◆ WORK REQUIRED ◆
Rewrite the lines below, putting "Screen size" wherever "Screen dimensions" occurs and leaving everything else as it is.

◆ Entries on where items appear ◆
=======
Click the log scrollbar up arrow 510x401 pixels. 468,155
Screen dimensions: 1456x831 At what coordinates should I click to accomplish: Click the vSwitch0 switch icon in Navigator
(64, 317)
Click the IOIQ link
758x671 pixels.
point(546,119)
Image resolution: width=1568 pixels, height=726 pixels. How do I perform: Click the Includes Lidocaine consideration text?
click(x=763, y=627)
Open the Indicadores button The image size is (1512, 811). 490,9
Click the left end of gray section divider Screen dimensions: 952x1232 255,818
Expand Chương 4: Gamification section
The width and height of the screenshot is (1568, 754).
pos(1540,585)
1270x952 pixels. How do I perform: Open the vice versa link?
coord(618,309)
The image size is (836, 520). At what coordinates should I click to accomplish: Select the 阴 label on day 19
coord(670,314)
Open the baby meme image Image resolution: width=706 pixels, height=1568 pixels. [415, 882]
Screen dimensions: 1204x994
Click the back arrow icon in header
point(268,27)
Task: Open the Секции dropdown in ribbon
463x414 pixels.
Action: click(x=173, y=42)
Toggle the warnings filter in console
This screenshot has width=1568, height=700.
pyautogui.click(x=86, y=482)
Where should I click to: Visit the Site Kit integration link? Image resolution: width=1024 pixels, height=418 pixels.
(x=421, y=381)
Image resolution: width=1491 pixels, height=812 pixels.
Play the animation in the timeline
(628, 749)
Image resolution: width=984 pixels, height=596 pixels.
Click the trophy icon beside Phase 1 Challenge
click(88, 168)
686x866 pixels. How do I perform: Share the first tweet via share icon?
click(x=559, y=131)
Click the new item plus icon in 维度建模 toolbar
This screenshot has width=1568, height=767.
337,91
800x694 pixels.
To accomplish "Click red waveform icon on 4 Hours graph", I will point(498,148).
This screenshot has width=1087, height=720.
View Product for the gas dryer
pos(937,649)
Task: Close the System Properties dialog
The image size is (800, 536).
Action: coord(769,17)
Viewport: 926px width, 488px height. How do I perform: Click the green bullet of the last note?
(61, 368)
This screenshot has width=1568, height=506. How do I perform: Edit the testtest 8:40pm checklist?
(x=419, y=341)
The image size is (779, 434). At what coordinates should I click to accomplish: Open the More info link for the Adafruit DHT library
=======
◆ EXERCISE SOLUTION ◆
Click the log scrollbar up arrow 510x401 pixels. 468,155
Screen size: 1456x831 At what coordinates should I click to accomplish: Click the vSwitch0 switch icon in Navigator
(64, 317)
Click the IOIQ link
758x671 pixels.
point(546,119)
Image resolution: width=1568 pixels, height=726 pixels. How do I perform: Click the Includes Lidocaine consideration text?
click(x=763, y=627)
Open the Indicadores button The image size is (1512, 811). 490,9
Click the left end of gray section divider Screen size: 952x1232 255,818
Expand Chương 4: Gamification section
The width and height of the screenshot is (1568, 754).
pos(1540,585)
1270x952 pixels. How do I perform: Open the vice versa link?
coord(618,309)
The image size is (836, 520). At what coordinates should I click to accomplish: Select the 阴 label on day 19
coord(670,314)
Open the baby meme image Image resolution: width=706 pixels, height=1568 pixels. [415, 882]
Screen size: 1204x994
Click the back arrow icon in header
point(268,27)
Task: Open the Секции dropdown in ribbon
463x414 pixels.
Action: click(x=173, y=42)
Toggle the warnings filter in console
This screenshot has width=1568, height=700.
pyautogui.click(x=86, y=482)
Where should I click to: Visit the Site Kit integration link? Image resolution: width=1024 pixels, height=418 pixels.
(x=421, y=381)
Image resolution: width=1491 pixels, height=812 pixels.
Play the animation in the timeline
(628, 749)
Image resolution: width=984 pixels, height=596 pixels.
Click the trophy icon beside Phase 1 Challenge
click(88, 168)
686x866 pixels. How do I perform: Share the first tweet via share icon?
click(x=559, y=131)
Click the new item plus icon in 维度建模 toolbar
This screenshot has width=1568, height=767.
337,91
800x694 pixels.
To accomplish "Click red waveform icon on 4 Hours graph", I will point(498,148).
This screenshot has width=1087, height=720.
View Product for the gas dryer
pos(937,649)
Task: Close the System Properties dialog
The image size is (800, 536).
Action: coord(769,17)
Viewport: 926px width, 488px height. How do I perform: Click the green bullet of the last note?
(61, 368)
This screenshot has width=1568, height=506. How do I perform: Edit the testtest 8:40pm checklist?
(x=419, y=341)
The image size is (779, 434). At what coordinates should I click to accomplish: Open the More info link for the Adafruit DHT library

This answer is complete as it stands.